Nelle origini del marchio Farfisa c’è il seme della trasformazione. Acronimo di “Fabbriche riunite di fisarmoniche”, il brand nasce nel 1946 dalle fonovaligie (giradischi) e dai televisori Metz prodotti alla fine degli anni Cinquanta da dove si è protratta nel futuro con gli studi pionieristici sull’elettronica, grazie ai quali nei primi anni Sessanta è stata la prima industria a proporre in serie l’organo elettronico. Fu subito leggenda il Compact che disegnò il sound dell’epopea rock, usato da Pink Floyd, Led Zeppelin, Doors, Genesis, Frank Zappa, Elton John. Dal rock alla comunicazione elettronica con lo sviluppo del settore citofonico e videocitofonico a partire dai primi anni Settanta. Nel 1967 come divisione del leggendario marchio “Farfisa strumenti musicali” è stata la prima a immaginare e diffondere la citofonia in Italia e all’estero. Il primo centralino intercomunicante è del 1968, il primo videocitofono in bianco e nero trasmette il volto delle persone nel 1975 e alla fine degli anni Ottanta i primi sistemi di “home automation”.

Un’epica imprenditoriale indipendente con ragione sociale autonoma dal 1993 guidata dalla famiglia Cupido che ha saputo contrastare le crisi di mercato dei primi 2000 innovandosi quotidianamente e costruendo un sigillo di alto artigianato industriale tutto locale. Oggi il nuovo prodotto messo a punto si chiama Alba, una pulsantiera modulare da esterni.

La presentazione della particolare ricorrenza stamattina, 27 giugno, negli uffici dell’azienda a Osimo Stazione. «L’azienda ha avuto il merito di introdurre il citofono, la comunicazione, in tutte le case. Dopo anni su alcuni mercati sono ancora richiesti gli stessi prodotti di sempre, sinonimo di affidabilità – ha detto Alberto Cupido, ceo Farfisa dal 2016, figlio del fondatore Armando -. Adesso, a cinquant’anni, rilanciamo il marchio storico con innovazione puntando sul made in Italy o meglio sul made in Marche, lavorando anche sulla nuova immagine. Primo mercato dell’azienda è l’Arabia Saudita, consolidato da anni, e poi il Regno Unito. All’estero la Farfisa registra il 78% circa di fatturato. L’obiettivo è crescere di altri tre punti percentuali».

«In un momento di crisi è bello vedere festeggiare un’azienda che ha saputo puntare sull’internazionalizzazione. Lunga vita a questa realtà che si spende anche all’estero esaltando il territorio», ha aggiunto il presidente di Confindustria Marche nord Claudio Schiavoni.

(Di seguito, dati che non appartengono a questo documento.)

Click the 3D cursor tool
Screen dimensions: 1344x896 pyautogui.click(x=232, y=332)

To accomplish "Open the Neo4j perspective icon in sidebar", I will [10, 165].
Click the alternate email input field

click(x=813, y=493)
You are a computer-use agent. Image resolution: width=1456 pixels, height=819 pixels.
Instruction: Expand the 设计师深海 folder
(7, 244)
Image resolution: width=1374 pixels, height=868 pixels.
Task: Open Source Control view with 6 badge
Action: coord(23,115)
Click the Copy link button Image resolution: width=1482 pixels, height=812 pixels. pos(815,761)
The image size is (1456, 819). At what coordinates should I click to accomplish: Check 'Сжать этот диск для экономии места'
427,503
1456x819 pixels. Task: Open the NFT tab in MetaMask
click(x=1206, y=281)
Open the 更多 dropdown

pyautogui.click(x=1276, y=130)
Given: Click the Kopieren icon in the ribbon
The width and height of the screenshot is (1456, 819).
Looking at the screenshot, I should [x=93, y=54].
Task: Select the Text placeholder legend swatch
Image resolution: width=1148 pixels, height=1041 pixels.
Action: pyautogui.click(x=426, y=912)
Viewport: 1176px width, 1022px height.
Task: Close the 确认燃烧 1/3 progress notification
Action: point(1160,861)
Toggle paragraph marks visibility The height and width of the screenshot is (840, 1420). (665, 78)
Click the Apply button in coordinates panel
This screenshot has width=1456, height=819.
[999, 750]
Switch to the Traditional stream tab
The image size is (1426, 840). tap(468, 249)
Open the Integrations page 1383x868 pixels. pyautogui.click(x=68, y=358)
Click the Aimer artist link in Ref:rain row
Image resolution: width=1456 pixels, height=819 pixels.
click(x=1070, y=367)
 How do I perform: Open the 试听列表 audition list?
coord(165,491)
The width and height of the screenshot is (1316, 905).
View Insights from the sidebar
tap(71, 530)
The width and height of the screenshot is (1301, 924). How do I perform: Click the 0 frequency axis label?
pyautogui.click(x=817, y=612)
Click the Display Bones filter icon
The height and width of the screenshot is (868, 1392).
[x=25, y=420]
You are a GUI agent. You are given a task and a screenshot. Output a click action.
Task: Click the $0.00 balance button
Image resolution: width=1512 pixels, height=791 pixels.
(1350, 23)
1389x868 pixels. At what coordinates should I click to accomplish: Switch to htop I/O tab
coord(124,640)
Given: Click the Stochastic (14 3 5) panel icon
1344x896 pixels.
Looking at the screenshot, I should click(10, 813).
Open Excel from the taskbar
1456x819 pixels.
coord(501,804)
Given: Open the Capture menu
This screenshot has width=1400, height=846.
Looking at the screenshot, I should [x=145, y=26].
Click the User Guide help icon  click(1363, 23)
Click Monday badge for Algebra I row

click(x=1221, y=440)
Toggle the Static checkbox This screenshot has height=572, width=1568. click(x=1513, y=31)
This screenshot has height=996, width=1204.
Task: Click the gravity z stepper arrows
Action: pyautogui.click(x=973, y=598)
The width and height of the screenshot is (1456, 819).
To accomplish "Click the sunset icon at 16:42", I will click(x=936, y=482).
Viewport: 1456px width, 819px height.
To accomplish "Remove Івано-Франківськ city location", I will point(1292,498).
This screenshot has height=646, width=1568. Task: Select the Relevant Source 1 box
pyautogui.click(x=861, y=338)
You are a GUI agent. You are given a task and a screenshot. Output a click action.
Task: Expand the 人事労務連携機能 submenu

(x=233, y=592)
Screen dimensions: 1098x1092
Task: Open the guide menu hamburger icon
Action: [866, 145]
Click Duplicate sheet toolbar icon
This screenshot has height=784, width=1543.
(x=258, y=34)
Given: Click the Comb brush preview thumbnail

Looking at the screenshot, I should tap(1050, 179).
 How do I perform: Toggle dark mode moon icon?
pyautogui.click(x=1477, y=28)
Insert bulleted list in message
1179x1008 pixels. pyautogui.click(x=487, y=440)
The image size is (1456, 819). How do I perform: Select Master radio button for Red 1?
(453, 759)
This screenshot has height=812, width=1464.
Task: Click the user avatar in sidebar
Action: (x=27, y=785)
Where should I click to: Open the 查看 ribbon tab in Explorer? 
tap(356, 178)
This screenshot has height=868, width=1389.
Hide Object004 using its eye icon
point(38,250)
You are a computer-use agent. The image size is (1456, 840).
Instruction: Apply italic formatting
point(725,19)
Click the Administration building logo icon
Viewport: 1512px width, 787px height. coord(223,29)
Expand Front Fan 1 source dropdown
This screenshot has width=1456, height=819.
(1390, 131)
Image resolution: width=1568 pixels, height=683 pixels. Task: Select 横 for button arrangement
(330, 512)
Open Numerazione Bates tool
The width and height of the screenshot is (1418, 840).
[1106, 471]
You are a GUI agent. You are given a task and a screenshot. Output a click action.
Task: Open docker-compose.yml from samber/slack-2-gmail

«Stiamo dando grande attenzione all’accessibilità in questa fase di grandi investimenti sul prodotto – ha detto Andrea Campolungo, products and markets manager Farfisa – per garantire la fruizione dei dispositivi di comunicazione alle persone con difficoltà: segnalazioni luminose per chi ha problemi visivi, telecamere su citofono per coloro che non possono alzarsi dalla sedia a rotelle e in fase di studio pulsanti per ipovedenti».

«Abbiamo tentato di ridisegnare e ricomunicare un brand consolidato. Sfogliando il materiale si può sentire con mano la storia», ha aggiunto Simone Grassi titolare dell’omonimo studio di comunicazione.

Gli spazi della sede Farfisa in piazza Roma a Camerano, in cui è stata allestita una piccola mostra della propria videocitofonia prodotta dal 1967 a oggi, sono la scena ideale per conoscere date, fatti e aneddoti che raccontano passato, presente e futuro di un’industria marchigiana che con i propri prodotti e tecnologie ha contribuito a trasformare i costumi della comunicazione, le fisionomie e le essenze delle relazioni quotidiane e la fruizione dei nostri luoghi di vita.